Holiday Card Personalization
Our sales team has begun a weekly series of Best Practices discussions on various topics. This week, we talked about the many studies pertaining to the ROI of Email Personalization. I'm sure that I don't need to convince you of the tremendous value of lifecycle marketing, triggered messaging, behavior-driven segmentation or other applications of dynamic content. There is a mountain of data to support the fact that these methods can exponentially increase your email marketing ROI.
It is this knowledge that leads me to feel a bit hypocritical about the holiday cards that my fiancée and I sent out this year. This was the first year that I opted to include a prototypical "annual update letter" rather than a personalized handwritten message in each card. As a big fan of sincere personalized messages, I immediately regretted my decision. However, it made me draw an analogy between holiday cards and loyalty marketing campaigns. One mid-2005 study classified birthday-triggered messages as a "sophisticated form of targeting," while subject-line personalization (dynamically inserting the person's name, for example) was considered a lesser form of targeting. What if this was a personal friendship that you were maintaining? Remembering someone's name is probably the lowest possible form of friendship, but keeping track of his/her birthday is not much better. If we use friendship as a loyalty marketing analogy, then almost everything we do to "personalize" our campaigns still looks a lot more like an annual update letter than a personalized handwritten card.

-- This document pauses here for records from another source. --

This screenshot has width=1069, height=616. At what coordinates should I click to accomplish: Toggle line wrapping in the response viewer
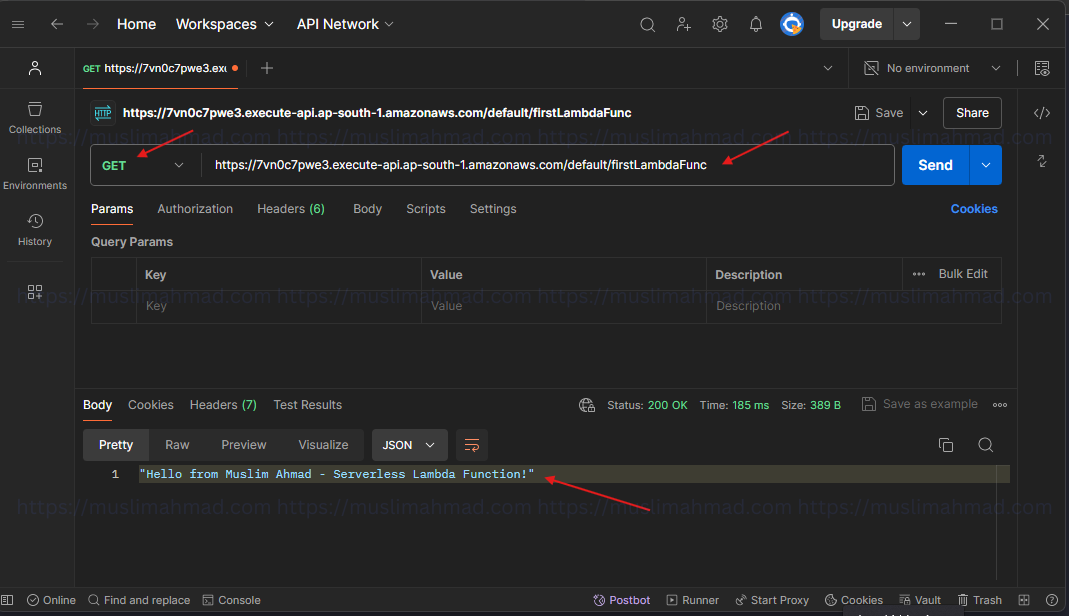[x=471, y=444]
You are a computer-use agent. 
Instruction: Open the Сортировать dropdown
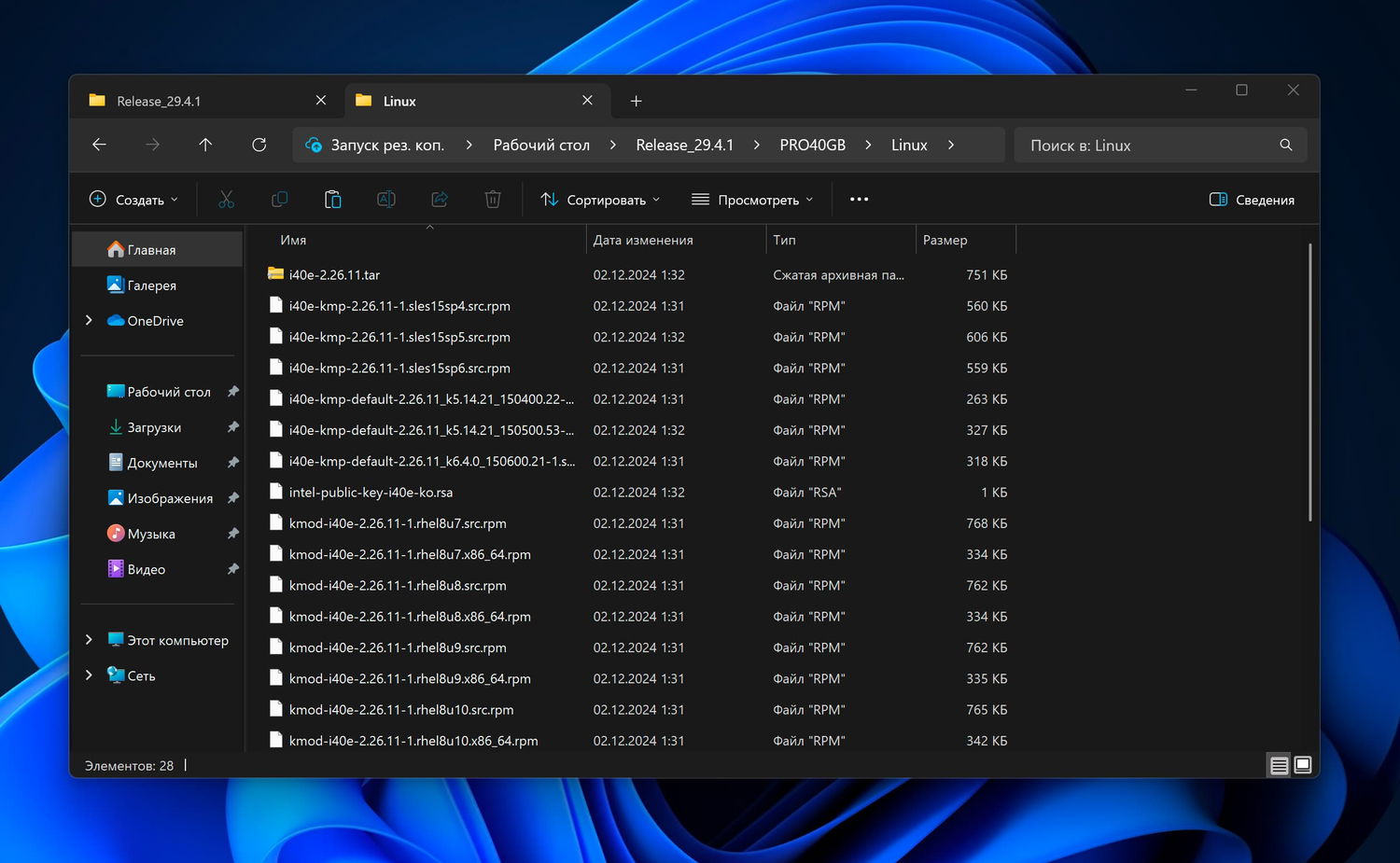tap(600, 200)
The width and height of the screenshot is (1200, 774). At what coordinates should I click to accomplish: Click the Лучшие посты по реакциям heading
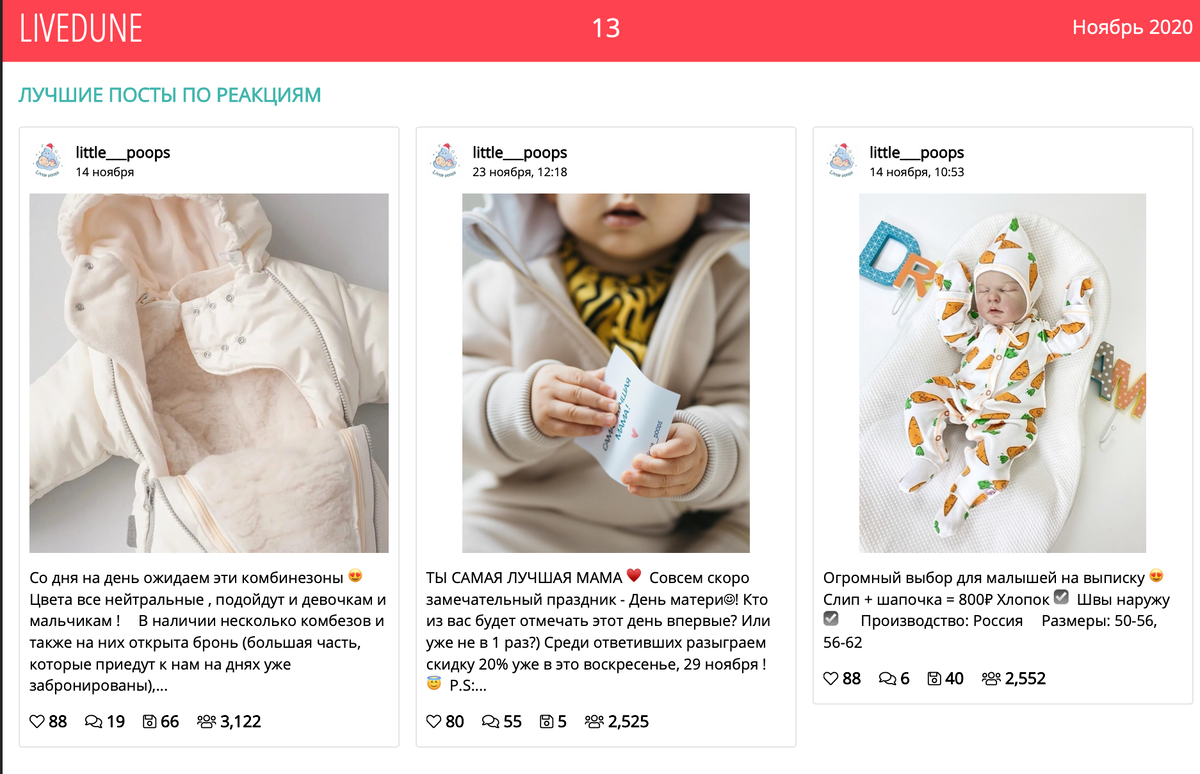point(170,95)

It seems like one-to-one marketing is not a question of technology. The technology is out there...I can name myriad companies (including WhatCounts) that can bring true personalization to your marketing mix. One-to-one marketing is more a question of resources and diligence. In our personal relationships, we have the same limitations of resources (time) and diligence (care). So, the real loyalty marketing question is: How substantial are the relationships that we can create with our customers?
What if you only had one customer and you were responsible for his/her loyalty (in terms of RFM or any other measurement)? How different would your messages be? Would you remember every detail of his/her life like a longtime hairdresser or a good account manager might? Would you be able to successfully monitor his/her preferences, manage his/her lifecycle and personalize each message? Do you think he/she would look forward to your messages? Do you think he/she would be more responsive? Evidence shows that he/she would.
So, the challenge is to maintain the quality of your relationship and its related communication as your customer base grows. Travel companies: I live a few miles from the San Jose Airport...stop sending me deal alerts about bargain flights from Houston to Buenos Aires or Paris to Budapest. Would you send that message to your friend in San Jose? Apparel companies: don't send me a back-to-school promotion when nobody in my family attends school. Would you send that message to your friend? Restaurants: ask me when my birthday is and send me a message a couple of weeks beforehand. Even a casual acquaintance would take someone out to lunch on his/her birthday.
Loyalty, like friendship, is something that blossoms over the years. It takes a lot of time and care to foster both customer and personal relationships, but the return is always immeasurable compared to the investment.